If that wasn’t love, I didn’t know what love was. I could have totally eaten the steak and everything else on the table. However, I was hoping he’d let me have all the bones. Goddess, I’d become disgusting.
“Why would that make me feel bad?” he questioned as he sliced his half into equal pieces and put a section back on my plate.
“You raised him. You’re his dad.”
Mac tilted his head and smiled. “I don’t worry about that. I’m Jeeves’ father—maybe not his biological father—but I was there for everything strange and important in his life. Pretty sure that counts.”
“Yep. It counts,” I told him. “Is it hard?”
“Is what hard?” he asked slowly as a grin pulled at his lips, clearly wondering if it was a trick question.
“Not your Bon Jovi,” I scolded him with a delighted laugh. “That thing is always hard. I meant is it hard to be a good dad?”
“It saddens me greatly that we’re not discussing my Bon Jovi. However, the answer to your question is no. It wasn’t and isn’t hard at all. Jeeves wasn’t exactly easy with his, um… ”
“Quirks?” I suggested.
“That’s one way to put it,” Mac said. “Oddities works too.”
“Peculiarities.”
“Eccentricities,” he added.
“Freakishly weird and unsettling habits,” I threw in, starting to get into it.
“Yep,” M
ac said with a chuckle. “But I love him—bizarre ways and all.”
“What if our kids are stranger than Jeeves?”
Mac and I both froze as we considered the ramifications of raising people weirder than Jeeves. Goddess, was that even possible? My breathing grew erratic and the lack of oxygen made me dizzy. Making the babies was all kinds of awesome, but the reality of it all? Not so much.
“We’ll love them to the moon and back because they’re ours,” Mac promised firmly, taking my hands in his. “Are you scared?”
Was I? Hell to the yes, I was scared. I grew up with a mother who didn’t want me and an absent father—as in never around—because he didn’t know about me. There was a distinct possibility I was going to suck butt as a mother.
“I don’t know if I’ll be any good at it,” I whispered in wide-eyed confession mode. “What if they don’t like me?”
Mac leaned in and pressed his forehead to mine. “They’ll love you as much as I do. And do you know why?”
“Um… because I’ll buy them stuff?” I asked, knowing it was a lame answer, but it was the first thing that came to mind.
“Nope. You don’t have to buy them anything. Ever.”
“Seriously?” I asked, shocked. I was actually looking forward to that part.
“Well, diapers and food and stuff like that would probably be a good idea,” he said, trying to suppress his grin. “But our son and daughter will love you because you love them. It’s really pretty easy.”
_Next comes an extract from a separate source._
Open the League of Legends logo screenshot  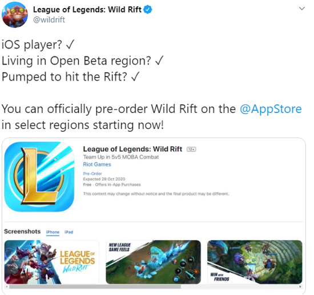(51, 262)
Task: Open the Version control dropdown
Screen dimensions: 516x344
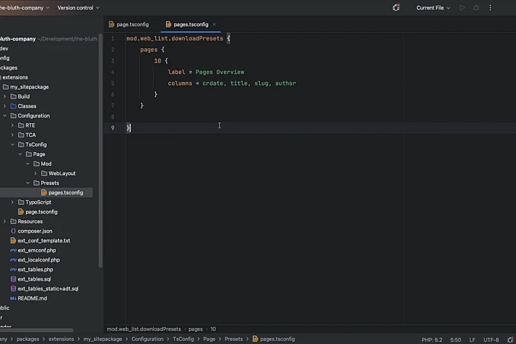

I digested the mountain of food I’d just eaten more easily than his words. Was it really that simple? They would love me because I loved them?
“Have you thought about names?” he asked.
Mac stood up and we both cleared the table. Of course there were no leftovers as I’d eaten everything…
“I’ve been calling them Lucky and Charm in my head,” I admitted with a giggle.
“And would that have any relationship to the cereal?” he inquired with a lopsided grin.
“Possibly,” I replied as I held the door open with my butt so he could pass. “However, I have no intention of naming them after a marshmallow breakfast treat, no matter how magically delicious it is.”